No quisiéramos dejar de mirar como se cruza esta desigualdad con el movimiento #MeToo. Bien advierte Rita Segato, antropóloga feminista argentina, que el movimiento latinoamericano “Niunamenos” no puede emular al “Metoo” norteamericano que surge el 2006, porque éste último se dirige al Estado para resolver todos sus problemas. Su fundadora, Tarana Burke dejó clara una cosa: El #MeToo no es un momento. Es un movimiento que nos pertenece a todas. La industria de la música no es inmune. En los términos propuestos por la periodista argentina Luciana Peker, la importancia del #MeToo recae en dos aspectos. El primero, es la denuncia de un sistema cultural (y de negocio) que tiene como pilar la violencia machista y el segundo es mostrar que el “NO” como bandera es diferente en tanto representa el grito de las mujeres que fueron silenciadas pero que hoy se pronuncian con mayor eco.

Acá no estamos hablando solo de desigualdades o de la absurda discriminación histórica de las mujeres en estos espacios, también del acoso que han enfrentado por años es la escena o industria musical. Bien señala la soprano chilena, Francisca Cristopulos, que dentro de la música clásica y la música docta, es sabido que el lobby funciona a todo nivel, la diferencia es que cuando una mujer hace lobby significa irse a la cama con alguien, cuando el hombre los hace implica fumarse un pucho con el jefe.
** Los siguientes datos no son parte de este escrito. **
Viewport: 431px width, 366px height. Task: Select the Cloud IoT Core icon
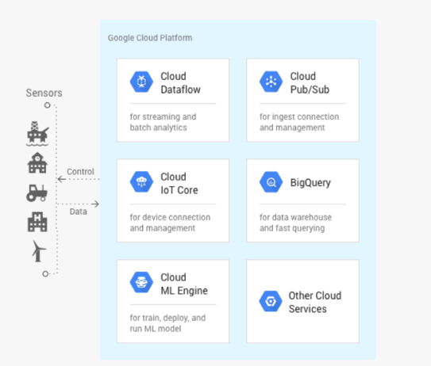tap(141, 182)
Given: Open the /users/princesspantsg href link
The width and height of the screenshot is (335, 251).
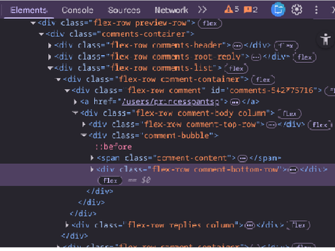Looking at the screenshot, I should [x=170, y=102].
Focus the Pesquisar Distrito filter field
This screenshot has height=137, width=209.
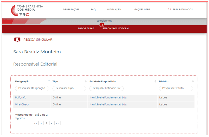click(176, 88)
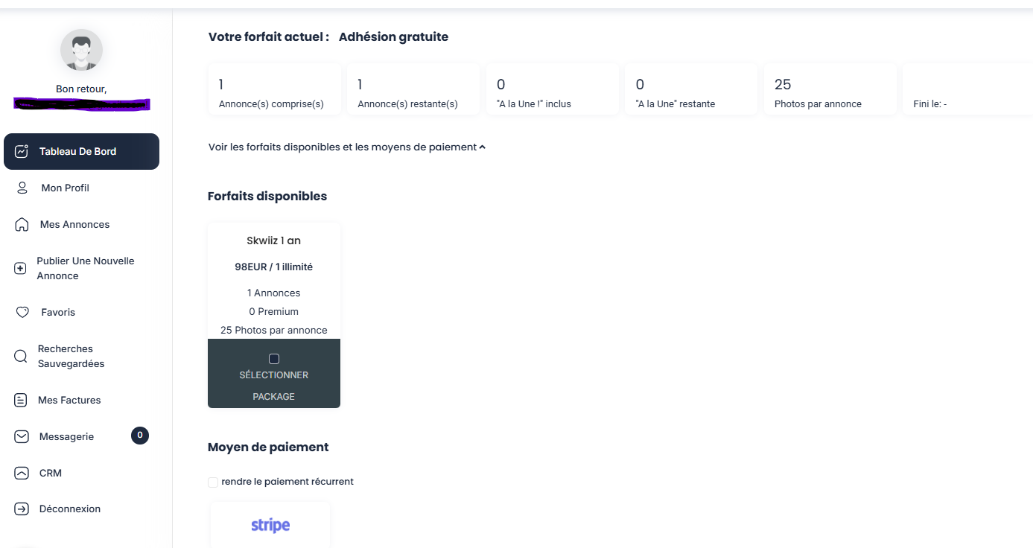Click the Skwiiz 1 an package title
The height and width of the screenshot is (548, 1033).
click(x=273, y=240)
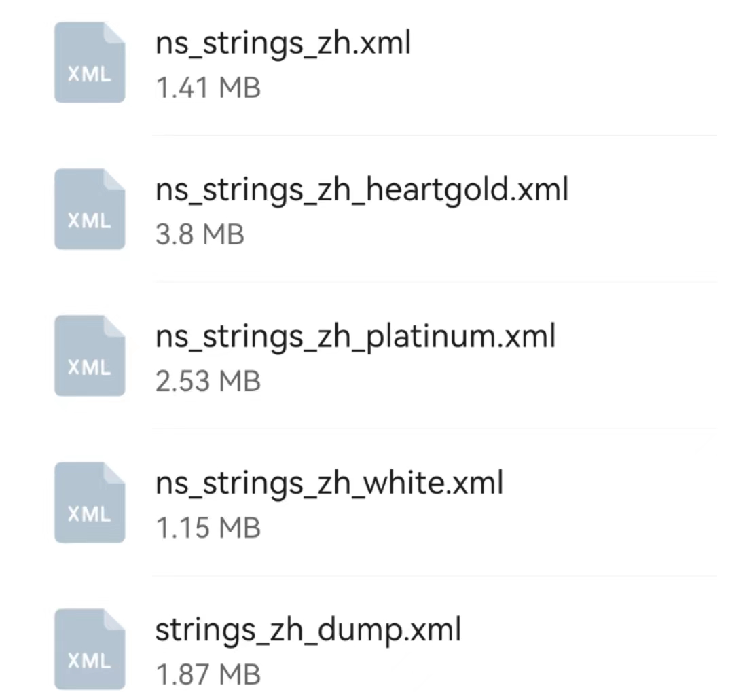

Esa diferencia es tan grande que hace que sus especificidades sean vulnerables al acoso y un ejercicio de poder a la hora de tratar con mujeres.

Más ejemplificador no puede ser las recientes acusación de nueve mujeres –ocho cantantes y una bailarina– contra Plácido Domingo por haber usado su poder para acosarlas sexualmente causado un terremoto en la industria del canto lírico de habla hispana. Aún no se dimensionan sus réplicas.

La desigualdad y el acoso en la industria musical tiene de dulce y agraz. Hace un par de años la vocalista de The Pretenders, Chrissie Hynde, fue fuertemente criticada por grupos feministas británicos, tras culpabilizar a las mujeres por su atuendo y actitud provocadora de incitar las violaciones, lo que explicaba haciendo alusión a una situación vivida a sus 21 años. O, frente a todos los casos de abuso cometidos por la Iglesia Católica, le perdonemos a la llamada reina del rock, Patti Smith asistir en 2013 a la audiencia del Papa Francisco en la plaza de San Pedro. Se le pedirán miles de disculpas a Sinead O’Connor por romper la foto de Karol Wojtyla cuando indicó el lugar del verdadero enemigo de niñas y niños.

Sobre el impacto de las olas feministas en los procesos creativos podríamos hablar extensamente. Como bien señalan Shelley Cobb y Tania Horeck, las 300 voces del Time’s Up; la denuncia pública del sexismo en la industria musical australiana #MeNoMore; las mil 993 firmas para #närmusikentystnar (Cuando la música calla) y la movilización de mujeres en los ámbitos artísticos y laborales en México, Argentina, Uruguay y Chile a través de los hashtags #MiráCómoNosPonemos, #YoSíLesCreo, #YoLesCreoAEllas, #HermanaYoTeCreo y #MeToo, son el epicentro de lo que han denominado “Era Post Weinstein”.